- Document extract:
┌──
Andhra HC (Pre-Telangana)

State Bank Of Hyderabad, Msme ... vs The Tahsildar, Hanamkonda Mandal, ... on 5 October, 2012

Author: L.Narasimha Reddy

Bench: L.Narasimha Reddy

       

  

  

 
 
 THE HON'BLE SRI JUSTICE L.NARASIMHA REDDY          

WP Nos.27987 of 2012 and Batch   

05-10-2012 

State Bank of Hyderabad, MSME Branch,Warangal                                                   

The Tahsildar, Hanamkonda Mandal, Warangal District & others 
                                                
Counsel for the petitioner: Sri Addepally Suryanarayana andSri A. Krishnam Raju

Counsel for respondents:G.P.for Revenue for RRs 1&2 Sri A. Ravinder Reddy for
R-3

<Gist:

>Head Note: 

?Citations:
1)1997(6) ALD 726 (DB) 
2)(2009)4 SCC 94 
3)(1995)2 SCC 19 

Writ Petition Nos.27987, 11101 and 11102 of 2012 

COMMON ORDER:

The subject-matter of these writ petitions is common. Hence, they are disposed of through a common order. For the sake of convenience, the parties are referred to, as arrayed in W.P.No.27987 of 2012.

All the three writ petitions are filed by the same petitioner. While in W.P.Nos.11101 and 11102 of 2012, two notices dated 02-04-2012 and 09-04-2012 issued by the Tahsildar, Dharmasagar Mandal, the 1st respondent herein, under Section 22 of the A.P. Revenue Recovery Act, 1864 (for short 'the Act') are challenged, W.P.No.29787 of 2012 is filed, challenging the notice dated 09-08-2012, issued under Section 36 of the Act.

The petitioner advanced loans to two rice mills, viz., M/s Lakshminarasimha Industries, IDA, Rampur Village, Dharmasagar Mandal, and M/s Somanath Agro Industries, Ramanjapur, Venkatapur Mandal, Warangal District. It is stated that movable and immovable properties pertaining to the rice mills were hypothecated or mortgaged, as the case may be, as security, for repayment of loan. Both the loans are said to have become non-performing assets. It is stated that proceedings are being initiated before the Debt Recovery Tribunal, Hyderabad.
└──
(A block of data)
┌──
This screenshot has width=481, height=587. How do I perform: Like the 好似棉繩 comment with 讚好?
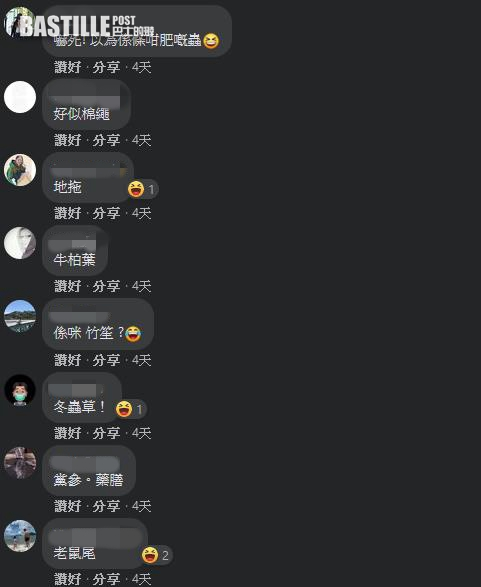68,140
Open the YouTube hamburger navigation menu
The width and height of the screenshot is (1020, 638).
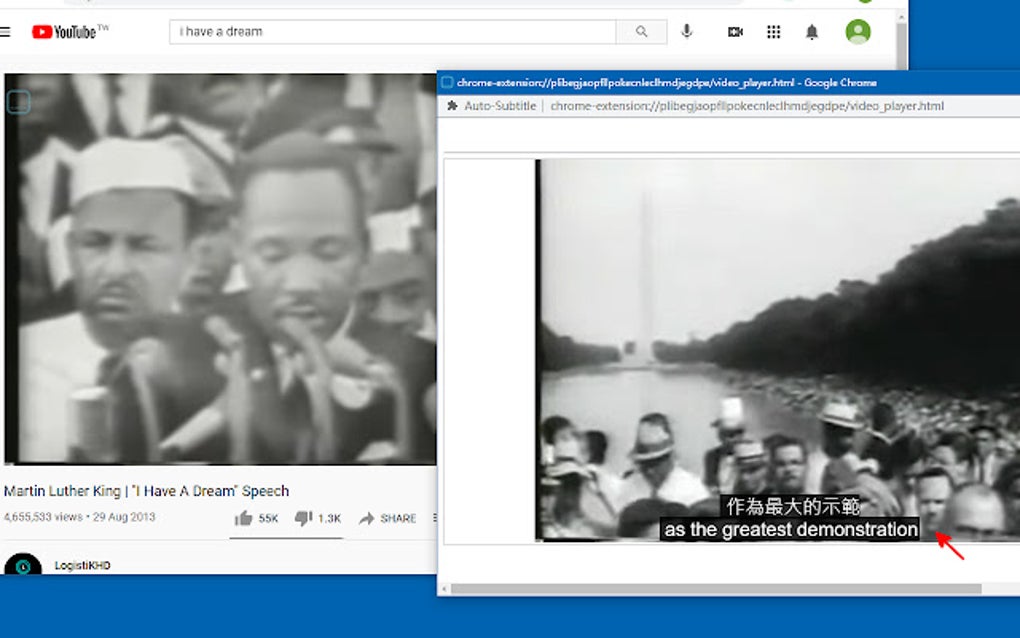pyautogui.click(x=7, y=31)
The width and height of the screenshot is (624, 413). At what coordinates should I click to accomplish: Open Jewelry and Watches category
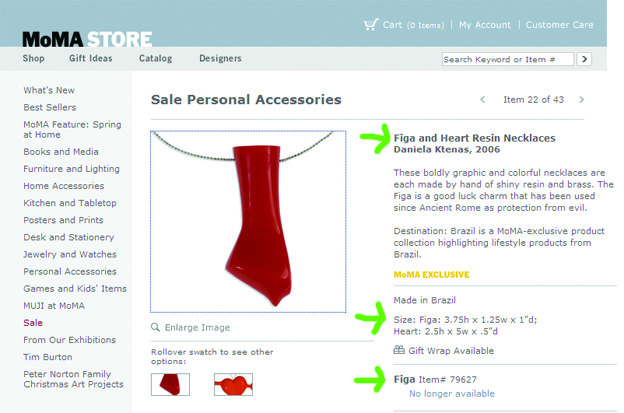click(x=70, y=254)
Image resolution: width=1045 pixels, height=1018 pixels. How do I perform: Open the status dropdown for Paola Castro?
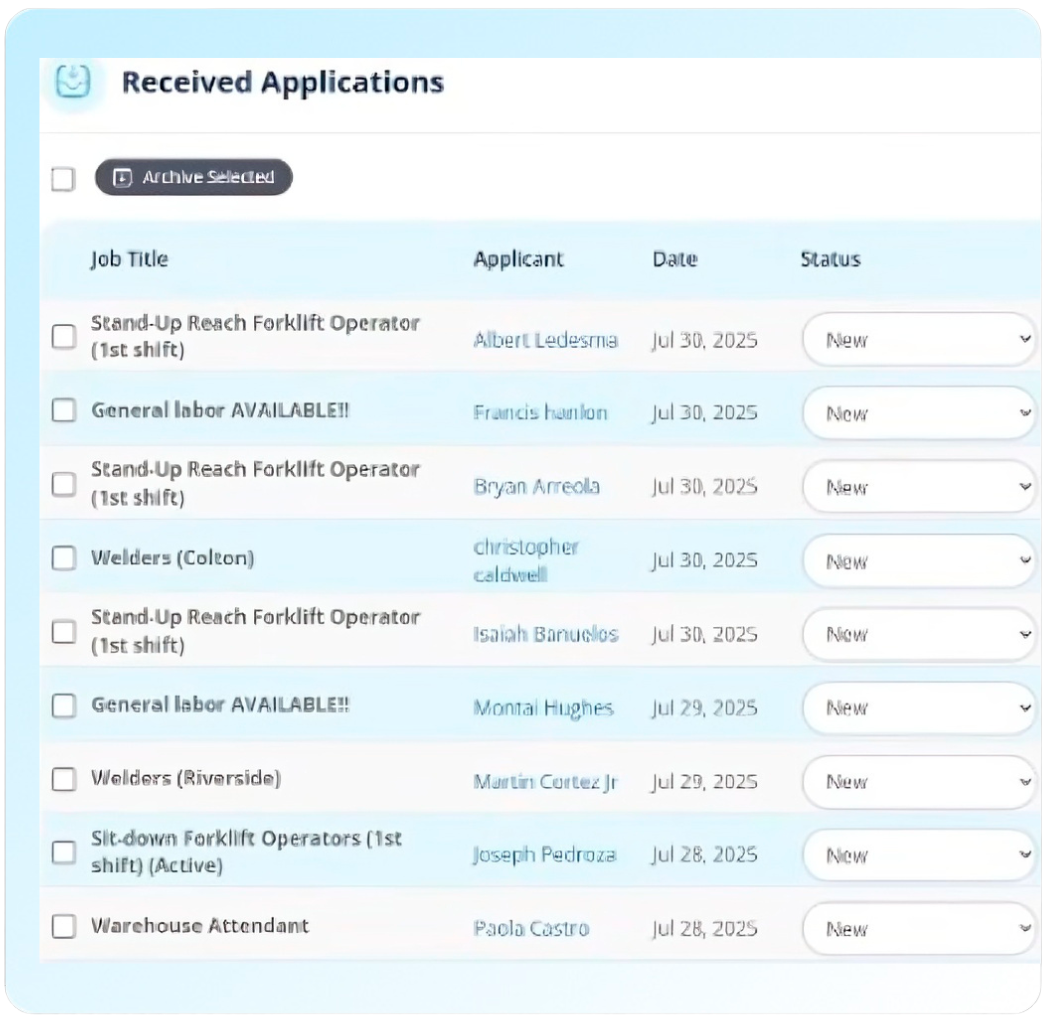(x=919, y=929)
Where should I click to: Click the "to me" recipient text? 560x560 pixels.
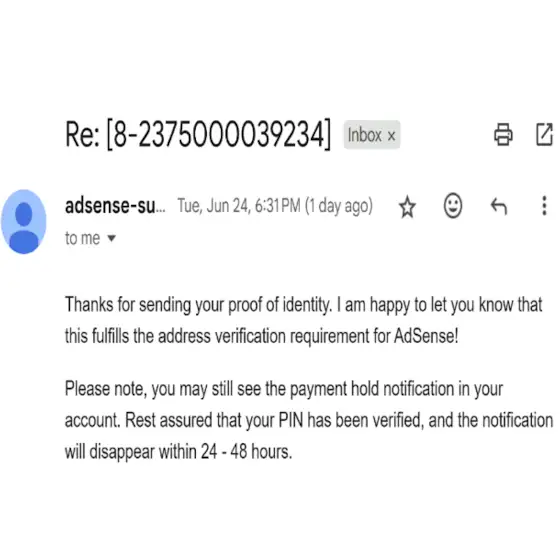point(82,238)
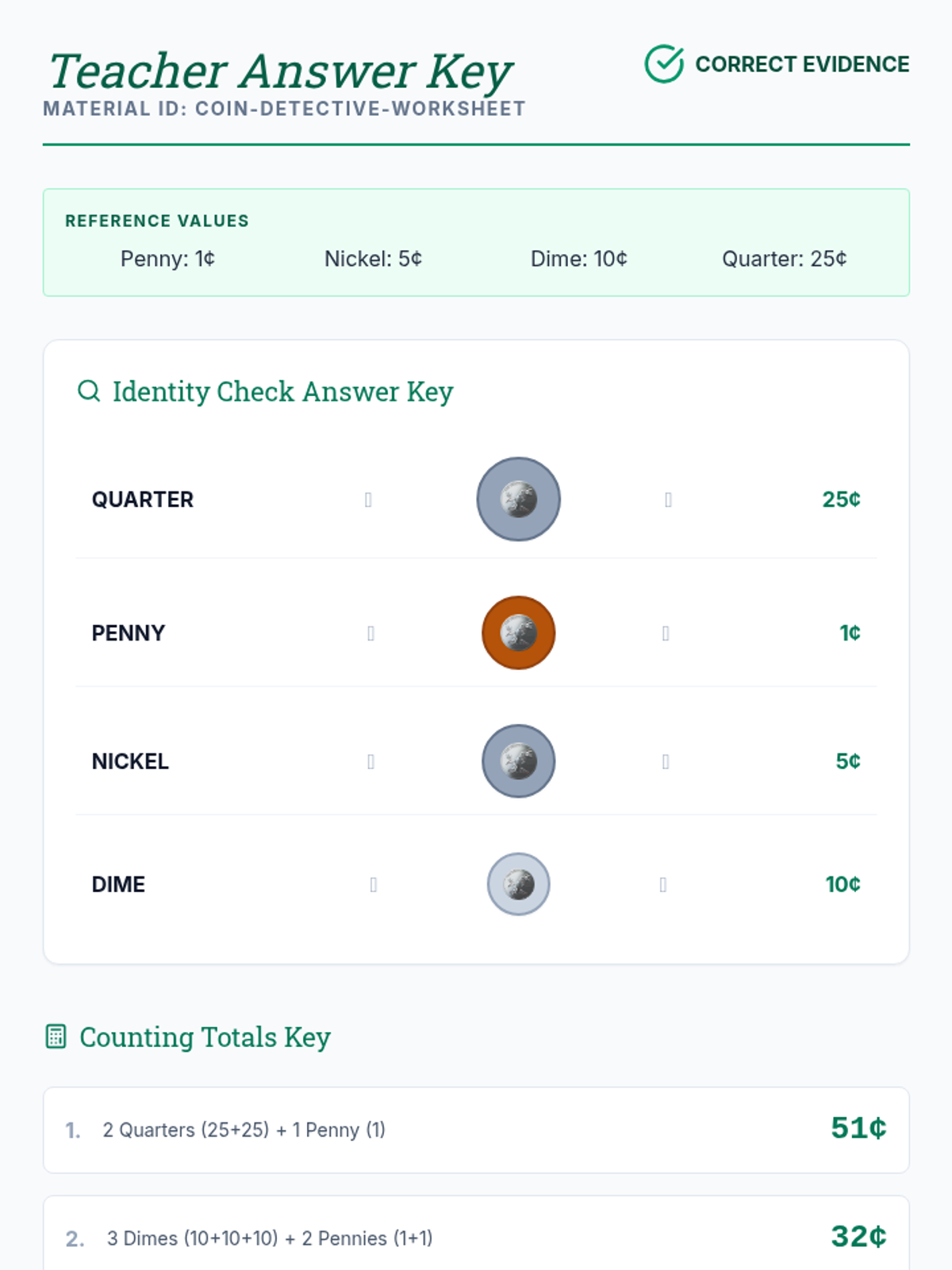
└──
- What you need to do:
According to the court order, under which section of the Act was the notice dated 09-08-2012 issued? Please answer in one sentence.

- Solution for this exercise:
The notice dated 09-08-2012 was issued under Section 36 of the A.P. Revenue Recovery Act, 1864.